Hungry? You probably don’t know the half of it. Globally, around 690 million people survive on under 1800 calories a day. Nearly nine percent of the entire world population are undernourished, and if you find yourself wondering: “How much would it cost to end world hunger?”, the answer is $330 billion. It’s a situation that’s prompted tech to come up with a number of innovative solutions to try to tackle the problem, from vertical farming techniques that let you grow food indoors with minimal space, through to 3D food printing. But sometimes the best way to be pioneering is to not innovate too much.

“We try to only use tech that is already being used – by domains other than food,” says Chris Van Hoof, Vice President of Research and Development at the OnePlanet Research Center, who believes that chip or silicon-based tech can help with hunger by improving the amount of food that farming can create. “If we use sensors and analytics that are already being mass produced, we’ll end up with solutions with extremely low price points that everybody can acquire and use,” says van Hoof. “Cheap technology is an equaliser. It levels the playing field and not just for the rich and well-educated, but for everybody who needs it.”Partly, this means using tech to reduce inefficiencies in the way food is farmed, because according to van Hoof: “except in high-tech farms, food production is left to chance and to the weather”. They’re currently trialling acoustic and spectral imaging techniques that let you see what’s under the skin of plants and their fruits to check their ripeness, as well as combining it with systems that use insect DNA to check for pest problems.

They’re also looking at using drones to monitor fields, with just one device letting you monitor numerous fields, to identify potential problems with weeds or pests – as well as which crops need more water or fertiliser. It’s an approach which will make farms produce more food at the same time as lowering the cost of farming, because the increased efficiency means that “you’re using a fraction of the water, fertiliser and pesticides.” 

Other tech initiatives focus less on the farming, and more on what’s done with the food once it’s been produced. Most of the cost of food is often related to supply chains that are stuffed full of middle-men, which often makes it unaffordable to residents outside of the Western World. Hence an attempt to introduce blockchain tech to track the supply chain and identify middle men who needlessly drive the price up. 

“I strongly believe that in the future blockchain will bring a lot of transparency into the value chain, which will help to eliminate middle man mark-ups,” says Piyush Kumar Chowhan of LuLu Group International, who specialises in digital strategy and food supply chains. “I see that as a better way of managing hunger, as it can help with a continent like Africa, where the nutrition levels are low, as high protein diets with a lot of fruit and vegetables may not be affordable.”

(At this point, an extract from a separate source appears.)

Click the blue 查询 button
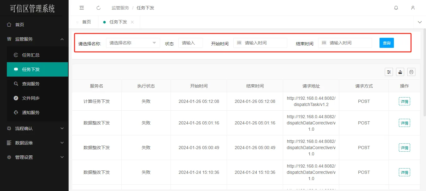This screenshot has width=426, height=191. click(x=386, y=43)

Blockchain-related efficiencies should also mean that food producers will be the people who earn most of the revenue from their food. Through trickle-down economics, this should help to reduce the financial inequality between regions that produce high-price exotic crops like pineapples and mangoes, and the Western countries that frequently consume them. And, ultimately, if you want to combat hunger, there’s no better way to do it than that.“Economic disparity leads to scarcity of food in certain countries,” saus Chowhan. “Eliminating the difference in purchasing power between the haves and the not-haves: that’s the only way to eliminate hunger.”